The President’s Government Luis Abinader highlighted the results presented by the Central Bank of the Dominican Republic, which indicate that the Dominican economy registered an average interannual increase of 133,915 more people working during the year 2025raising the average total of employed people to 5,139,951 workers, according to the results of the National Continuous Labor Force Survey (ENCFT).
He growth Employment was mainly driven by the generation of formal positions, which contributed 131,901 new employees, equivalent to 98.5% of the total, which contributed to the average informality rate falling to 54.1% in 2025, 1.4 percentage points lower than the 55.5% registered in 2024.
At the end of the fourth quarter (October-December) of 2025, the total number of employees reached 5,168,878 workers, for a year-on-year increase of 117,948 net new jobs. Of this total, 72.7% (85,764) corresponded to formal workers, while 27.3% (32,184) were informal. In that period, the informality rate stood at 54.2%, 0.6 percentage points below the same quarter of the previous year.

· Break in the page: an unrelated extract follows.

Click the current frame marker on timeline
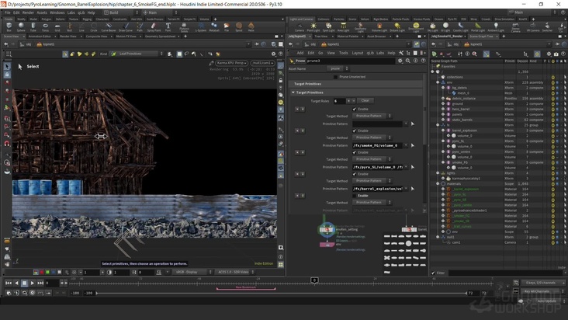568x320 pixels. point(314,280)
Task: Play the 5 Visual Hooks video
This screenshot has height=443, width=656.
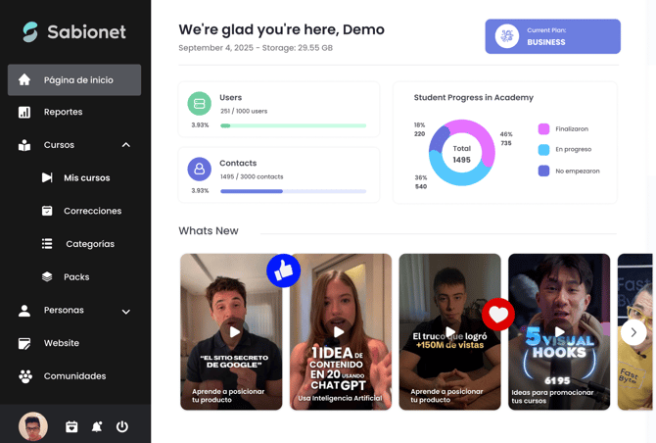Action: 559,331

The report highlights that the generation of jobs was concentrated mainly in the female population, reflecting the greater integration of women into the labor market.

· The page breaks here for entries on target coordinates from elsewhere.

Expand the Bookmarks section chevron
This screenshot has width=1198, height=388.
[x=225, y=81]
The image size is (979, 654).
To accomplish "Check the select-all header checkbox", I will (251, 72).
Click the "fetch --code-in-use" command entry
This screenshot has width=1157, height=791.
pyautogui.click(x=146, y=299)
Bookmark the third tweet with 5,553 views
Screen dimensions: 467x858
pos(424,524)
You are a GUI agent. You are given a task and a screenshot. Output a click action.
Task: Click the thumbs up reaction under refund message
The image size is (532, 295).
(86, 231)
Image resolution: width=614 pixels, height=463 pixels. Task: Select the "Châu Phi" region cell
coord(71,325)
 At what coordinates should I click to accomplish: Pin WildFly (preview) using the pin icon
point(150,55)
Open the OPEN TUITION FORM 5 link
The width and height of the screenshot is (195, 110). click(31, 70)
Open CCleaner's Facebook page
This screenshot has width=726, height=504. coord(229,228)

Regarding the main indicators of the labor market, the employment rate averaged 62.9% in 2025 and the global participation rate reached 66.2%, both historical values in their respective annual series, evidencing a high relative participation in the labor market.
Regarding the open unemployment rate (SU1), it stood at 5.0% both in the annual average and in the October-December quarter of 2025, showing a reduction of 0.1 percentage points compared to 2024. Likewise, the expanded underutilization rate (SU3) decreased to 9.2% at the end of the year.

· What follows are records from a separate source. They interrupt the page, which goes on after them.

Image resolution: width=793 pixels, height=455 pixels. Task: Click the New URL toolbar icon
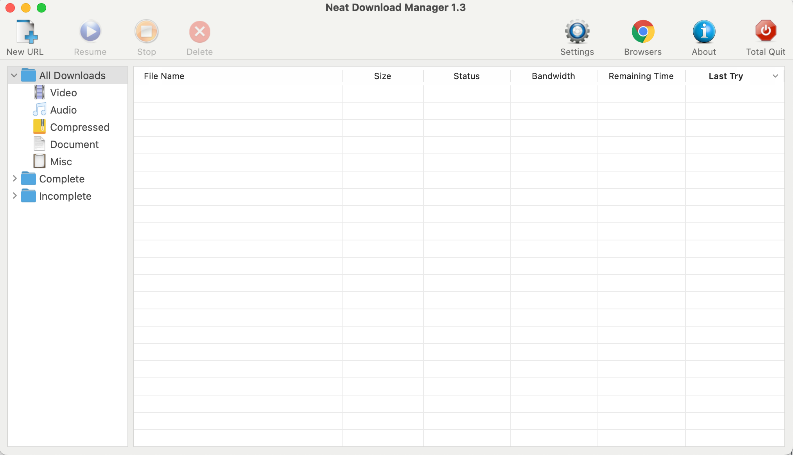click(x=26, y=32)
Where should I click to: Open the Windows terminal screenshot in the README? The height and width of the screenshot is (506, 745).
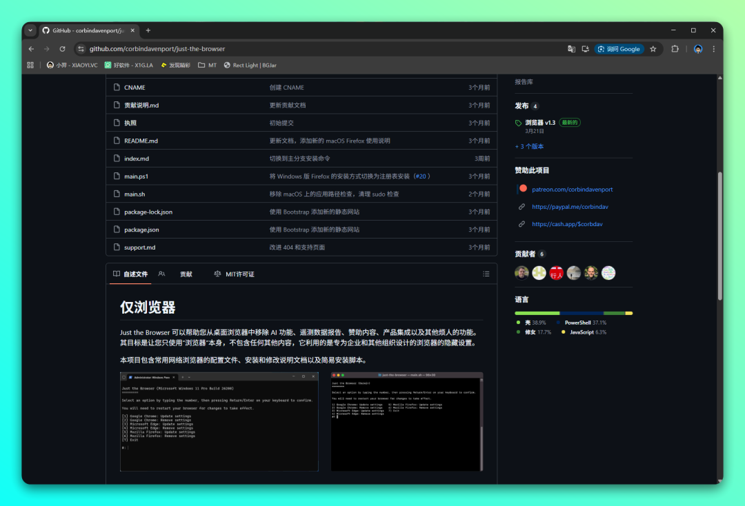click(219, 421)
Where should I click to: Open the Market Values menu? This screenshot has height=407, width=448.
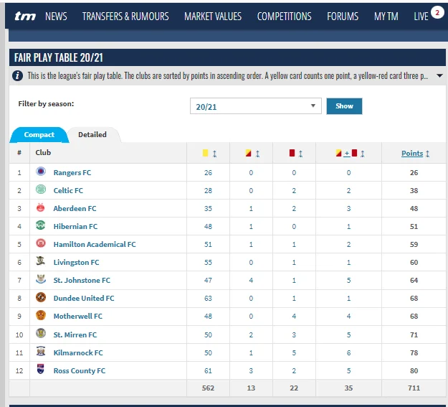pos(213,16)
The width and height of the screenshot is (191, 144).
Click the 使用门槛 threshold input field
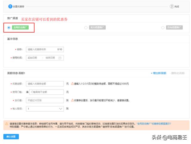[47, 92]
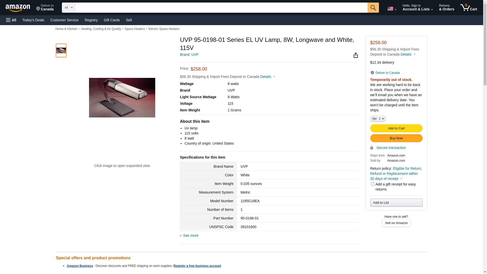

The Central Bank highlighted that the sustained growth of formal employment has allowed informality to be significantly reduced from the historical maximum of 58.9% recorded during the pandemic, keeping the country around the regional median compared to other economies in Latin America.
The institution indicated that the expansion of employment, the main source of household income, together with the social programs implemented, has strengthened the purchasing power of the population and contributed to more Dominicans overcoming the monetary poverty threshold.
With these resultsthe Dominican labor market closed 2025 with employment indicators close to historical highs and unemployment levels around their lowest levels since the beginning of the ENCFT statistical series in 2014.